Task instructions: Pictures are to be left out; every line from the one that holds "How do I perform: Click" to the end of the data is to be retyped exactly.

Records to process:
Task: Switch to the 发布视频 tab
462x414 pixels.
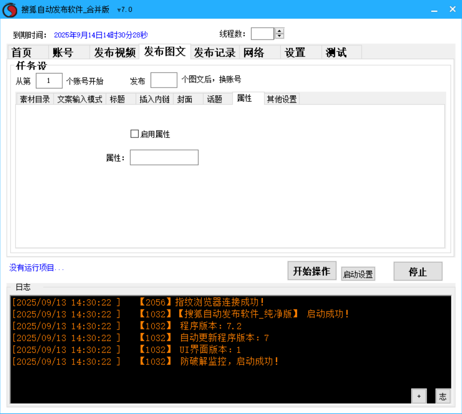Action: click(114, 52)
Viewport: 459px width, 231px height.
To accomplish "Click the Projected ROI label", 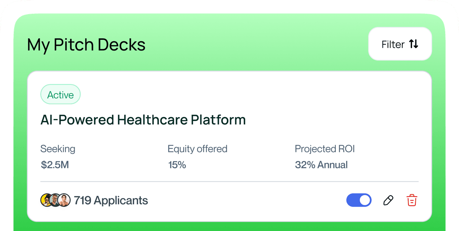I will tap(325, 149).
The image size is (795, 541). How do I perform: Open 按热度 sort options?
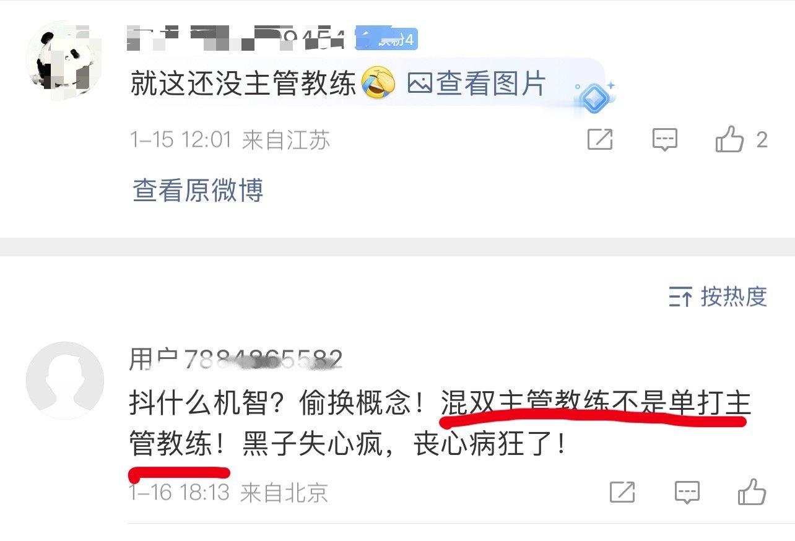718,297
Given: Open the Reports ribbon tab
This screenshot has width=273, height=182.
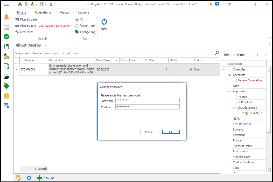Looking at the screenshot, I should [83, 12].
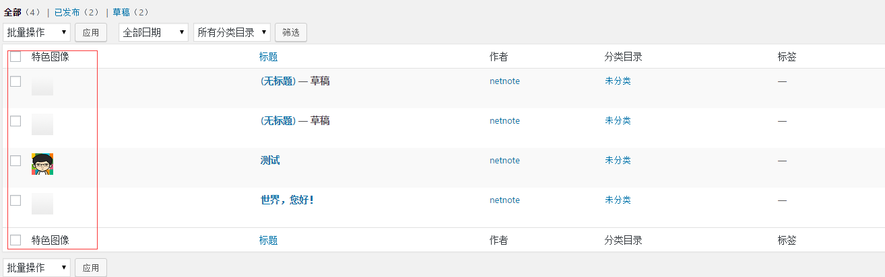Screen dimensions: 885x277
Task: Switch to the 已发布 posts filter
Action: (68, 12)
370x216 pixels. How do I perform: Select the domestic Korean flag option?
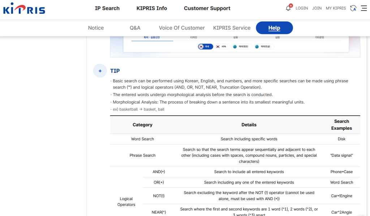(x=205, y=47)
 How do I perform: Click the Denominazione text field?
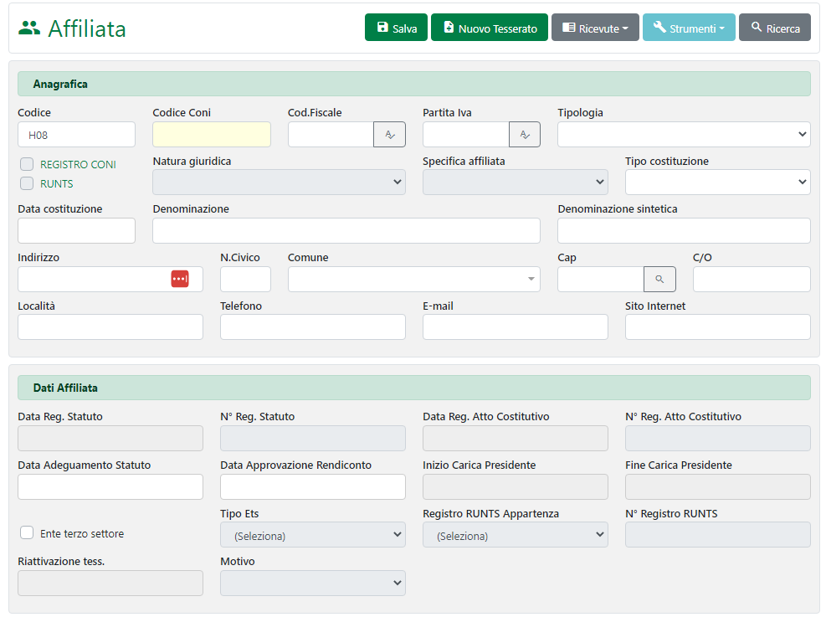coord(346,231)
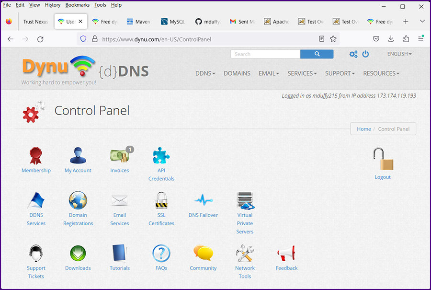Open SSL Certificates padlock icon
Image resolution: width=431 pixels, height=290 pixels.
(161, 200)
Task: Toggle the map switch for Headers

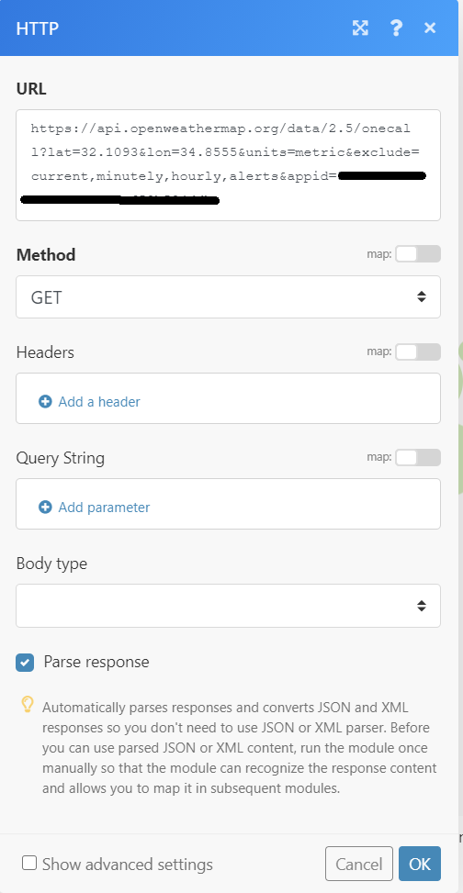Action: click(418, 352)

Written answer:
 How do I perform: Click the Denominazione text field?
coord(346,231)
Open SSL Certificates padlock icon
Image resolution: width=431 pixels, height=290 pixels.
(161, 200)
Task: Toggle the map switch for Headers

Action: click(418, 352)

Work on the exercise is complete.